[Items from a dataset]
_ _ _ _
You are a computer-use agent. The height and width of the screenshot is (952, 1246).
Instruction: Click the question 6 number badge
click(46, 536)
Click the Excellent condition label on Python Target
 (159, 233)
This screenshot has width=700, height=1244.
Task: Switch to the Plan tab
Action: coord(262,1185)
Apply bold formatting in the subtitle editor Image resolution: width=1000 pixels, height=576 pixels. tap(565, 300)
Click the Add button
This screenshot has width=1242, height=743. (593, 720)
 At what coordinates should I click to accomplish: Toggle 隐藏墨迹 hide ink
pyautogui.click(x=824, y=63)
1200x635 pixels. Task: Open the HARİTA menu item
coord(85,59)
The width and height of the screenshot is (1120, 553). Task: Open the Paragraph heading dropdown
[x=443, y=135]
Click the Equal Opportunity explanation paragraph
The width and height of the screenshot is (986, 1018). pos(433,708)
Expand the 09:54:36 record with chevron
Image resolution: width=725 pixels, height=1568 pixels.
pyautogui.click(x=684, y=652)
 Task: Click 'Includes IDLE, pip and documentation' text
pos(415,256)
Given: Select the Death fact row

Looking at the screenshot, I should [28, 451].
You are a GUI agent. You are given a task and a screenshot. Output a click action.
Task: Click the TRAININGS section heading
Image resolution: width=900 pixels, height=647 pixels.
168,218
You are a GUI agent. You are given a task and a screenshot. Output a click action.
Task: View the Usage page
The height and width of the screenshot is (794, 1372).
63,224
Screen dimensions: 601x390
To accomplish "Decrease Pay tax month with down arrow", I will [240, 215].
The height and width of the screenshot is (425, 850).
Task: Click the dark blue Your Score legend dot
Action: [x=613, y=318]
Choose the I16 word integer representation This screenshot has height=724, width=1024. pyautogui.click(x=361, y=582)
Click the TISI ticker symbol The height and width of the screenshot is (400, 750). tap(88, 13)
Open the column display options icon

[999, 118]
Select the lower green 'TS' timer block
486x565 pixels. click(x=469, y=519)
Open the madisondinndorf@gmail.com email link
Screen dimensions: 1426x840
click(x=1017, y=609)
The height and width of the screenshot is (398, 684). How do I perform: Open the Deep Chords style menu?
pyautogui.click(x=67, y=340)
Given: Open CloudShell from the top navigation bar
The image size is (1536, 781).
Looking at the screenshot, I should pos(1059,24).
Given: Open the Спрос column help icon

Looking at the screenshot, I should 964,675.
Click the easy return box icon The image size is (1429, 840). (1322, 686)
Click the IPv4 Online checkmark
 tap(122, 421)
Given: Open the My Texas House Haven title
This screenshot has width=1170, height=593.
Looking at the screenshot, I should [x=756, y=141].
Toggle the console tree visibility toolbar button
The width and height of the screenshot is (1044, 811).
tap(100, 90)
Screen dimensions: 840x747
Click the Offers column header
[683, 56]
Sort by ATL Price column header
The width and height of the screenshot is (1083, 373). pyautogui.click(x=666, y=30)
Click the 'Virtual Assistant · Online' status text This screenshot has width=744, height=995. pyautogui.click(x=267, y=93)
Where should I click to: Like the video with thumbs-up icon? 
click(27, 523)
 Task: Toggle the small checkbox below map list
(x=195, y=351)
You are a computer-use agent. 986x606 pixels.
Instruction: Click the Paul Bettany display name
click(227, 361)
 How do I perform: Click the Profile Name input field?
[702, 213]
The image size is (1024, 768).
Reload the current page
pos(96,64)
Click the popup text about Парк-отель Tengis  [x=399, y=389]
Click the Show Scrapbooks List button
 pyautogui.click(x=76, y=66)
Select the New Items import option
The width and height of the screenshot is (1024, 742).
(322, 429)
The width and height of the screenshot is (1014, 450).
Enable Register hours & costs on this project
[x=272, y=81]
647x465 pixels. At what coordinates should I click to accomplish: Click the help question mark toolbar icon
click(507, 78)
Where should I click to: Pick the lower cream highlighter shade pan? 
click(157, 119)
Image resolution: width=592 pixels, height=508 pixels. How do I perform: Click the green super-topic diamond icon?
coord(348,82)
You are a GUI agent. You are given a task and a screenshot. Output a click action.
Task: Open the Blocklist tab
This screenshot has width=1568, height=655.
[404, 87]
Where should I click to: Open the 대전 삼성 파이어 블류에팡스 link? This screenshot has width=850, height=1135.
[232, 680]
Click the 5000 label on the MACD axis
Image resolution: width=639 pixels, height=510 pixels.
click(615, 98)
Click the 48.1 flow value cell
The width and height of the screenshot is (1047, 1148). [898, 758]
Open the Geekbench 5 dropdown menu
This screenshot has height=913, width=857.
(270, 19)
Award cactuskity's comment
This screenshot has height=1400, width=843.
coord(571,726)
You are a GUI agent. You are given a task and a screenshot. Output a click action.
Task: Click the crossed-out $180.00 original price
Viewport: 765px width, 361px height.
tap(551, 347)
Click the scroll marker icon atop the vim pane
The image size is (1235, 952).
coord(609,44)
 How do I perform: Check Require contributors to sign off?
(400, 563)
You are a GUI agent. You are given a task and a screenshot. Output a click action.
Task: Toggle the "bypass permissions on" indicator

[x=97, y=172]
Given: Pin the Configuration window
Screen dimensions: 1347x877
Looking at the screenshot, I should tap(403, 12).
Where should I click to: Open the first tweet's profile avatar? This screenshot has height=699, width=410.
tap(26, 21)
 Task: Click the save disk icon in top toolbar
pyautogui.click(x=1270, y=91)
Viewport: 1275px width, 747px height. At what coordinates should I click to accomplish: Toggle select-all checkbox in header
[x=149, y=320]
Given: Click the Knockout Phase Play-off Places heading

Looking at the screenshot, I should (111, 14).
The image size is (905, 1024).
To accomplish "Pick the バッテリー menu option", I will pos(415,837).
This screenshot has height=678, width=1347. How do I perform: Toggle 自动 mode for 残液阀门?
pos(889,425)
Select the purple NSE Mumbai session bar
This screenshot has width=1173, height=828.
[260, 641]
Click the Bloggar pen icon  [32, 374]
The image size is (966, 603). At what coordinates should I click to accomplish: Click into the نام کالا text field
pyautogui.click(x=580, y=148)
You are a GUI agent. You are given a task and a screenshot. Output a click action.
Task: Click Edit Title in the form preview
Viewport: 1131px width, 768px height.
_ _ _ _
Each record above needs to be transcribed word for word.

You are a computer-use agent. The height and width of the screenshot is (952, 1246).
Instruction: Click the question 6 number badge
click(46, 536)
Click the Excellent condition label on Python Target
 (159, 233)
This screenshot has width=700, height=1244.
Task: Switch to the Plan tab
Action: coord(262,1185)
Apply bold formatting in the subtitle editor Image resolution: width=1000 pixels, height=576 pixels. tap(565, 300)
Click the Add button
This screenshot has width=1242, height=743. (593, 720)
 At what coordinates should I click to accomplish: Toggle 隐藏墨迹 hide ink
pyautogui.click(x=824, y=63)
1200x635 pixels. Task: Open the HARİTA menu item
coord(85,59)
The width and height of the screenshot is (1120, 553). Task: Open the Paragraph heading dropdown
[x=443, y=135]
Click the Equal Opportunity explanation paragraph
The width and height of the screenshot is (986, 1018). pos(433,708)
Expand the 09:54:36 record with chevron
Image resolution: width=725 pixels, height=1568 pixels.
pyautogui.click(x=684, y=652)
 Task: Click 'Includes IDLE, pip and documentation' text
pos(415,256)
Given: Select the Death fact row

Looking at the screenshot, I should [28, 451].
You are a GUI agent. You are given a task and a screenshot. Output a click action.
Task: Click the TRAININGS section heading
Image resolution: width=900 pixels, height=647 pixels.
168,218
You are a GUI agent. You are given a task and a screenshot. Output a click action.
Task: View the Usage page
The height and width of the screenshot is (794, 1372).
63,224
Screen dimensions: 601x390
To accomplish "Decrease Pay tax month with down arrow", I will [240, 215].
The height and width of the screenshot is (425, 850).
Task: Click the dark blue Your Score legend dot
Action: [x=613, y=318]
Choose the I16 word integer representation This screenshot has height=724, width=1024. pyautogui.click(x=361, y=582)
Click the TISI ticker symbol The height and width of the screenshot is (400, 750). tap(88, 13)
Open the column display options icon

[999, 118]
Select the lower green 'TS' timer block
486x565 pixels. click(x=469, y=519)
Open the madisondinndorf@gmail.com email link
Screen dimensions: 1426x840
click(x=1017, y=609)
The height and width of the screenshot is (398, 684). How do I perform: Open the Deep Chords style menu?
pyautogui.click(x=67, y=340)
Given: Open CloudShell from the top navigation bar
The image size is (1536, 781).
Looking at the screenshot, I should pos(1059,24).
Given: Open the Спрос column help icon

Looking at the screenshot, I should 964,675.
Click the easy return box icon The image size is (1429, 840). (1322, 686)
Click the IPv4 Online checkmark
 tap(122, 421)
Given: Open the My Texas House Haven title
This screenshot has width=1170, height=593.
Looking at the screenshot, I should [x=756, y=141].
Toggle the console tree visibility toolbar button
The width and height of the screenshot is (1044, 811).
tap(100, 90)
Screen dimensions: 840x747
Click the Offers column header
[683, 56]
Sort by ATL Price column header
The width and height of the screenshot is (1083, 373). pyautogui.click(x=666, y=30)
Click the 'Virtual Assistant · Online' status text This screenshot has width=744, height=995. pyautogui.click(x=267, y=93)
Where should I click to: Like the video with thumbs-up icon? 
click(27, 523)
 Task: Toggle the small checkbox below map list
(x=195, y=351)
You are a computer-use agent. 986x606 pixels.
Instruction: Click the Paul Bettany display name
click(227, 361)
 How do I perform: Click the Profile Name input field?
[702, 213]
The image size is (1024, 768).
Reload the current page
pos(96,64)
Click the popup text about Парк-отель Tengis  [x=399, y=389]
Click the Show Scrapbooks List button
 pyautogui.click(x=76, y=66)
Select the New Items import option
The width and height of the screenshot is (1024, 742).
(322, 429)
The width and height of the screenshot is (1014, 450).
Enable Register hours & costs on this project
[x=272, y=81]
647x465 pixels. At what coordinates should I click to accomplish: Click the help question mark toolbar icon
click(507, 78)
Where should I click to: Pick the lower cream highlighter shade pan? 
click(157, 119)
Image resolution: width=592 pixels, height=508 pixels. How do I perform: Click the green super-topic diamond icon?
coord(348,82)
You are a GUI agent. You are given a task and a screenshot. Output a click action.
Task: Open the Blocklist tab
This screenshot has width=1568, height=655.
[404, 87]
Where should I click to: Open the 대전 삼성 파이어 블류에팡스 link? This screenshot has width=850, height=1135.
[232, 680]
Click the 5000 label on the MACD axis
Image resolution: width=639 pixels, height=510 pixels.
click(615, 98)
Click the 48.1 flow value cell
The width and height of the screenshot is (1047, 1148). [898, 758]
Open the Geekbench 5 dropdown menu
This screenshot has height=913, width=857.
(270, 19)
Award cactuskity's comment
This screenshot has height=1400, width=843.
coord(571,726)
You are a GUI agent. You are given a task and a screenshot. Output a click action.
Task: Click the crossed-out $180.00 original price
Viewport: 765px width, 361px height.
tap(551, 347)
Click the scroll marker icon atop the vim pane
The image size is (1235, 952).
coord(609,44)
 How do I perform: Check Require contributors to sign off?
(400, 563)
You are a GUI agent. You are given a task and a screenshot. Output a click action.
Task: Toggle the "bypass permissions on" indicator

[x=97, y=172]
Given: Pin the Configuration window
Screen dimensions: 1347x877
Looking at the screenshot, I should tap(403, 12).
Where should I click to: Open the first tweet's profile avatar? This screenshot has height=699, width=410.
tap(26, 21)
 Task: Click the save disk icon in top toolbar
pyautogui.click(x=1270, y=91)
Viewport: 1275px width, 747px height. At what coordinates should I click to accomplish: Toggle select-all checkbox in header
[x=149, y=320]
Given: Click the Knockout Phase Play-off Places heading

Looking at the screenshot, I should (111, 14).
The image size is (905, 1024).
To accomplish "Pick the バッテリー menu option", I will pos(415,837).
This screenshot has height=678, width=1347. How do I perform: Toggle 自动 mode for 残液阀门?
pos(889,425)
Select the purple NSE Mumbai session bar
This screenshot has width=1173, height=828.
[260, 641]
Click the Bloggar pen icon  [32, 374]
The image size is (966, 603). At what coordinates should I click to accomplish: Click into the نام کالا text field
pyautogui.click(x=580, y=148)
You are a GUI agent. You are given a task and a screenshot. Output a click action.
Task: Click Edit Title in the form preview
Viewport: 1131px width, 768px height.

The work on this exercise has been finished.